Therapists have different styles, so your therapist may not choose to pay attention to the things I include in my work. Sometimes I believe it is best if you go in without a plan of action, and for you and your therapist to see what naturally emerges. Other times it’s great to go in with a plan for what you want to work on. Either way, there are certain things that I think are always important to keep in mind during your sessions.
Keep in mind that studies show the number one factor that contributes to successful therapy is not any one particular intervention, but is actually your relationship with your therapist.
To make the most of your sessions, pay attention to the following:
1. Be honest with your therapist about your experience. Do you feel optimistic that your therapist can help you? Do you feel understood? Misunderstood? Judged? Accepted? Do you feel cared for by him or her? What have you found helpful? What have you found unhelpful? What bothers you about your therapist or the therapy you’re receiving? What do you need from your therapist? Do you know what you need? Tell your therapist. A large part of healing takes place within your relationship with your therapist. Sometimes it is not in the details of your week that will move you forward, but in your experience of your therapy. You may want to talk about your overall experience of therapy. Or, if you notice something comes up for you during your session, like a reaction to your therapist of some sort, you can bring it up right away. Be honest as much as possible. Don’t worry about taking care of your therapist; he or she is there for you, not the other way around.

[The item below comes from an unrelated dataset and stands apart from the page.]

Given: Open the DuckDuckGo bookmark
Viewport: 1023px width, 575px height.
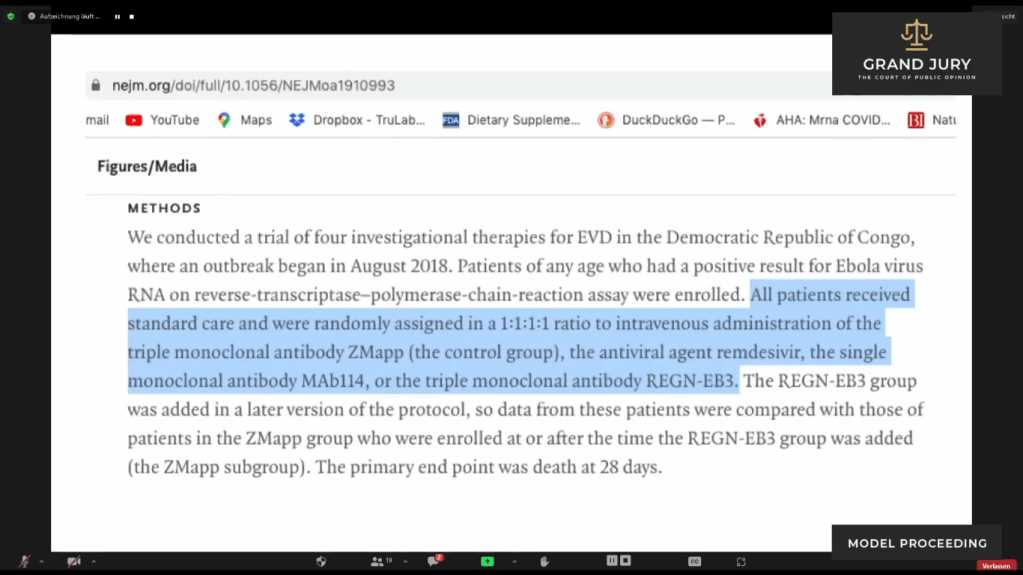Looking at the screenshot, I should [x=666, y=120].
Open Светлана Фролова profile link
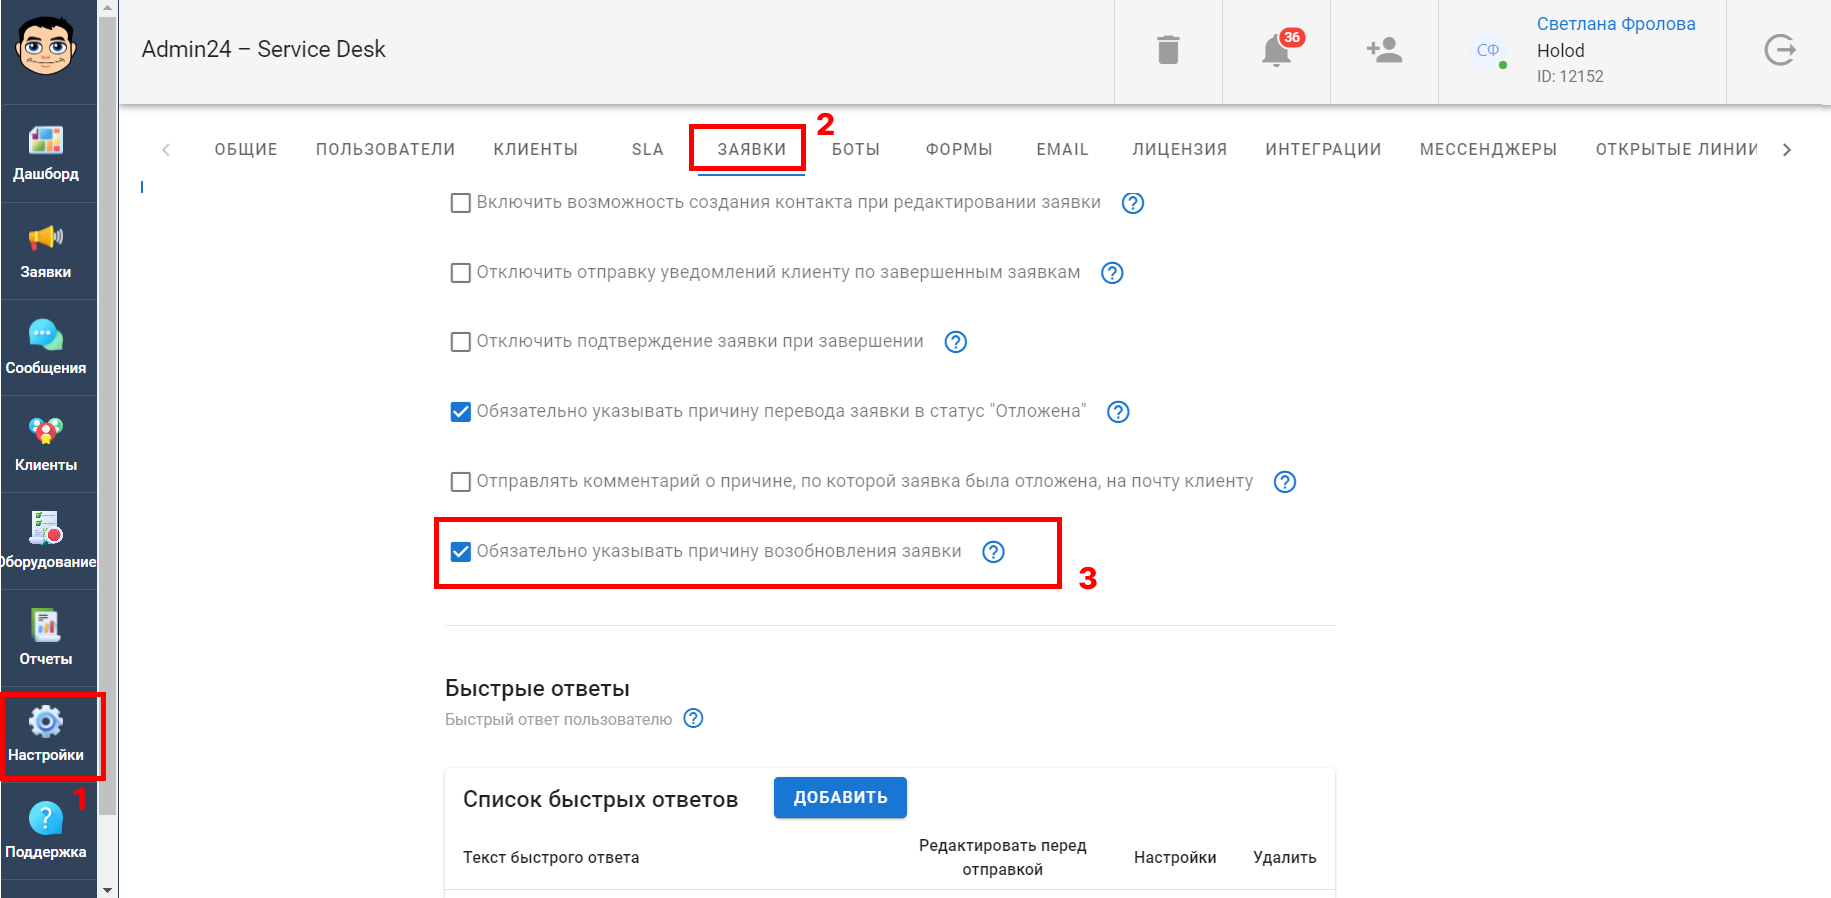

2. Go to therapy whether or not something specific is going on. Often, it is after or between crises that deeper work can be done. Sometimes people don’t see the point in going to therapy unless something is wrong, but when there is not a crisis, deeper wounds can be addressed. Some of the most powerful sessions can emerge when going in, you have no idea what you will work on.
3. Explore your relationship with your therapist. How you relate to your therapist will in part mimic how you relate to other people in your life. We reenact many aspects of our lives in our therapy. Healing happens when we change our relational patterns, and your therapist provides a safe place for you to take relational risks. Your therapist and you are in a relationship, and you have the chance to have a positive experience; a more intimate connection; vulnerability; honesty; trust. As your relational patterns change with your therapist, they will change outside of therapy. Over time, your life will become filled with deeper more meaningful relationships.
Therapy is complicated. It is not a quick fix, but it is a chance to change your life for a lifetime.